Improving ext4: bigalloc, inline data, and metadata checksums

Posted Dec 4, 2011 11:32 UTC (Sun) by tytso (subscriber, #9993) [Link] (6 responses)

The problem is that many file system operations require you to update more than one metadata block. For example, when you move a file from one directory to another, you need to add a directory entry into one directory, and remove a directory entry from another.

Or when you allocate a disk block, you need to modify the block allocation bitmap (or whatever data structure you use to indicate that the block is in use) and then update the data structures which map a particular inode's logical to physical block map.

Without a journal, you can't do this atomically, which means the state of the file system is undefined after a unclean/unexpected shutdown of the OS.

Improving ext4: bigalloc, inline data, and metadata checksums

Posted Dec 4, 2011 17:02 UTC (Sun) by kleptog (subscriber, #1183) [Link] (5 responses)

Indeed. If there were an efficient way to guarantee consistency without a journal there'd be a significant market for it, namely in databases. Journals are a well understood and effective way of managing integrity of complicated disk structures. There are other ways, but journaling beats the others on a number of fronts.

Improving ext4: bigalloc, inline data, and metadata checksums

Posted Dec 6, 2011 0:40 UTC (Tue) by cmccabe (guest, #60281) [Link] (4 responses)

There is an efficient way to guarantee consistency without a journal. Soft updates. See http://en.wikipedia.org/wiki/Soft_updates. The main disadvantage of soft updates is that the code seems to be more complex.

Soft updates would not work for databases, because database operations often need to be logged "logically" rather than "physically." For example, when you encounter an update statement that modifies every row of the table, you just want to add the update statement itself to the journal, not the contents of every row.

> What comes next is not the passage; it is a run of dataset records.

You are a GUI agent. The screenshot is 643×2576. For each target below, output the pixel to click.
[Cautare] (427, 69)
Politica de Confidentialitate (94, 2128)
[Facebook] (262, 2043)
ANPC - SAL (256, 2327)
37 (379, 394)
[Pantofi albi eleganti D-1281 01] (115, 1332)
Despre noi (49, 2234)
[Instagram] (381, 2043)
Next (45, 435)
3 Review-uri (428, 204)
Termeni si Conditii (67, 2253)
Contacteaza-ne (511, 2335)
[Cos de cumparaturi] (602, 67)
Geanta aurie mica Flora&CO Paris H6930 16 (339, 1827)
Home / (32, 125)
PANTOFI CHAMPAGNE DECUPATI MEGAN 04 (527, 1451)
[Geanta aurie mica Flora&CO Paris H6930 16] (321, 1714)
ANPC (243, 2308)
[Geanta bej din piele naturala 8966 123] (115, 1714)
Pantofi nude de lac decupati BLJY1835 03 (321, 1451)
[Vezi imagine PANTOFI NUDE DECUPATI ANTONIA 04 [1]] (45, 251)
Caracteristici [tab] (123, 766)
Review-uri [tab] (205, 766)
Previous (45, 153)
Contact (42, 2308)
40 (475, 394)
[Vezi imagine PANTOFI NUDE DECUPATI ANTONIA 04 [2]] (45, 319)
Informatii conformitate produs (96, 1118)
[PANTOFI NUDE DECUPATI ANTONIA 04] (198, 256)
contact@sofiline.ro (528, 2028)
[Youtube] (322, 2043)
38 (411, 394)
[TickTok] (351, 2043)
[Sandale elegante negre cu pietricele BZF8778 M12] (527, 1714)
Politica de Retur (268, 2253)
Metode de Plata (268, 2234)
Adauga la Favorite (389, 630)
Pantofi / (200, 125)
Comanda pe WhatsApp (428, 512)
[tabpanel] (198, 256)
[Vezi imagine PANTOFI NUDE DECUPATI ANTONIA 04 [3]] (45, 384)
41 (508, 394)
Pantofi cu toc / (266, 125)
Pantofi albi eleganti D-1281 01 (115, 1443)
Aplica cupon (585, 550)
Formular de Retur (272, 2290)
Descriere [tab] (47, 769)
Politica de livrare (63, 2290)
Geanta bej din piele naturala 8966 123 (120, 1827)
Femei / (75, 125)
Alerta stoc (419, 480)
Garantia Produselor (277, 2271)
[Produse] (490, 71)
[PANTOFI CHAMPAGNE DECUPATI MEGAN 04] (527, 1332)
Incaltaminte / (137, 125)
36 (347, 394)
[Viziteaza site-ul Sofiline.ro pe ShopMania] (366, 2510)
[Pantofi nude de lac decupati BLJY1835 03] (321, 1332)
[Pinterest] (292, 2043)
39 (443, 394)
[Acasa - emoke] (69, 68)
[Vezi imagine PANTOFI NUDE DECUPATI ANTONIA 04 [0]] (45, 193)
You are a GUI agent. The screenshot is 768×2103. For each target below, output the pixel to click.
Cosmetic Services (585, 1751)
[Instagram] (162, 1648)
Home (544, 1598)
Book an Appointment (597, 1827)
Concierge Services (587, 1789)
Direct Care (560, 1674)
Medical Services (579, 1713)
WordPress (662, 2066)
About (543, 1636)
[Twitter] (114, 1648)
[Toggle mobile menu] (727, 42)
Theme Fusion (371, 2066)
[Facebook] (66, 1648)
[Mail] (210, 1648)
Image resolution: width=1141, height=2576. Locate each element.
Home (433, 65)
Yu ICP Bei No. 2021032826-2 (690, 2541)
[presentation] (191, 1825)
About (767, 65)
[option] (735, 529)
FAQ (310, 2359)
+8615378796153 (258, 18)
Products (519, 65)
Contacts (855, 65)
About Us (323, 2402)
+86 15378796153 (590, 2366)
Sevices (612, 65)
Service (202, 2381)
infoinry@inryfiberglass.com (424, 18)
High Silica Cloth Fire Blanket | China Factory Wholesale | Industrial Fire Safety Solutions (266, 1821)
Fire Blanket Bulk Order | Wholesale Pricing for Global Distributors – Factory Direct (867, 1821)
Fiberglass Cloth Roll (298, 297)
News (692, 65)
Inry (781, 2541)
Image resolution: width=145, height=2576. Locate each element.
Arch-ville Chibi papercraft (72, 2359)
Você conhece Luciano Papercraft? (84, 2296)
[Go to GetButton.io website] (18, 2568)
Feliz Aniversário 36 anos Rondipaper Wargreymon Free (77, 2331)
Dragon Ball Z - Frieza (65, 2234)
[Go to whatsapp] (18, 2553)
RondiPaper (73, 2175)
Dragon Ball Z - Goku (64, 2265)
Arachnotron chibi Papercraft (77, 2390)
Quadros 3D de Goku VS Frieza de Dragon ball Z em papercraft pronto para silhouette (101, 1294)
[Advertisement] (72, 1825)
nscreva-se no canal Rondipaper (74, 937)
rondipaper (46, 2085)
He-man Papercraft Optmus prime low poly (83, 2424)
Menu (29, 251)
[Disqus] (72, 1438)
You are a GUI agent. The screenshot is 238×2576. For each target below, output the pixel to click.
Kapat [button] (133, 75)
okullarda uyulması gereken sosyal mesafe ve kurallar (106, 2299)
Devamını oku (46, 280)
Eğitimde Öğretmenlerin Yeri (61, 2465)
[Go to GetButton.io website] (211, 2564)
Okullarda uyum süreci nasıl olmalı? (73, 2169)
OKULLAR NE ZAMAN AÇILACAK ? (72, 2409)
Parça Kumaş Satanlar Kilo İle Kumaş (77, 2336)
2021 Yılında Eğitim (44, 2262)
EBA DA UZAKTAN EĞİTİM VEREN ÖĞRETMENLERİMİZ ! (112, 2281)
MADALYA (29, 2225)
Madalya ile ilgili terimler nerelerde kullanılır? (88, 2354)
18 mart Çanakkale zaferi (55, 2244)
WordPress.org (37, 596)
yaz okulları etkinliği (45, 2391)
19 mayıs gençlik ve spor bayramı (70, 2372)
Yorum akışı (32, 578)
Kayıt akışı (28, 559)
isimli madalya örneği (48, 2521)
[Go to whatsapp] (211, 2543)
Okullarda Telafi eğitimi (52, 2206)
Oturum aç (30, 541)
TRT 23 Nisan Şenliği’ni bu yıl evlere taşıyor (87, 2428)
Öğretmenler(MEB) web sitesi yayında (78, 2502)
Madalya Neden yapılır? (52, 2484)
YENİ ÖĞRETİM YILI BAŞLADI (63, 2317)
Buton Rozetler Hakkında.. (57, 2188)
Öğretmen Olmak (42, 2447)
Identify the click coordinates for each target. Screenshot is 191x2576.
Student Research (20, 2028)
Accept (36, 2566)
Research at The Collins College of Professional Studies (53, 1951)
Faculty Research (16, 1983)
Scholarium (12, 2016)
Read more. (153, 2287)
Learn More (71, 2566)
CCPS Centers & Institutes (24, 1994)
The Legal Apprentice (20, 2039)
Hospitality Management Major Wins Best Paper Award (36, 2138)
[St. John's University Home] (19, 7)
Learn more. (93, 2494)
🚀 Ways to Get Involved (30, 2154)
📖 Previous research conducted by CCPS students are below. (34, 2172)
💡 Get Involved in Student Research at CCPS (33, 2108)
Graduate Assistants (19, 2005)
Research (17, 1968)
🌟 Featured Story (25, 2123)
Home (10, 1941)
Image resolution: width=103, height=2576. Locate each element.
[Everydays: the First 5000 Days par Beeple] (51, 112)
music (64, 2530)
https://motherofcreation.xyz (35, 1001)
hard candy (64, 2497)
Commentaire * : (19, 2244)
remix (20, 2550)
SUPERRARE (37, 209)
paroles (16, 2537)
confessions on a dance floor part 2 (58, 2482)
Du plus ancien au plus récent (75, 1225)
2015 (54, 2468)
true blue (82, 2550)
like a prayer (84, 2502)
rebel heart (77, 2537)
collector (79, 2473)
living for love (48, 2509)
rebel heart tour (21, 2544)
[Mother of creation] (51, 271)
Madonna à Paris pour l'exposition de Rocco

Improving ext4: bigalloc, inline data, and metadata checksums

Posted Dec 6, 2011 1:24 UTC (Tue) by tytso (subscriber, #9993) [Link] (3 responses)

The problems with Soft Updates are quite adequately summed up here, by Val Aurora (formerly Henson): http://lwn.net/Articles/339337/

My favorite line from that article is "...and then I turn to page 8 and my head explodes."

The *BSD's didn't get advanced features such as Extended Attribute until some 2 or 3 years after Linux. My theory why is that it required someone as smart as Kirk McKusick to be able to modify UFS with Soft Updates to add support for Extended Attributes and ACL's.

Also, note that because of how Soft Update works, it requires forcing metadata blocks out to disk more frequently than without Soft Updates; it is not free. What's worse, it depends on the disk not reordering write requests, which modern disks do to avoid seeks (in some cases a write can not make it onto the platter in the absence of a Cache Flush request for 5-10 seconds or more). If you disable the HDD's write cacheing, your lose a lot of performance on HDD's; if you leave it enabled (which is the default) your data is not safe.

Improving ext4: bigalloc, inline data, and metadata checksums

Posted Dec 11, 2011 10:18 UTC (Sun) by vsrinivas (subscriber, #56913) [Link]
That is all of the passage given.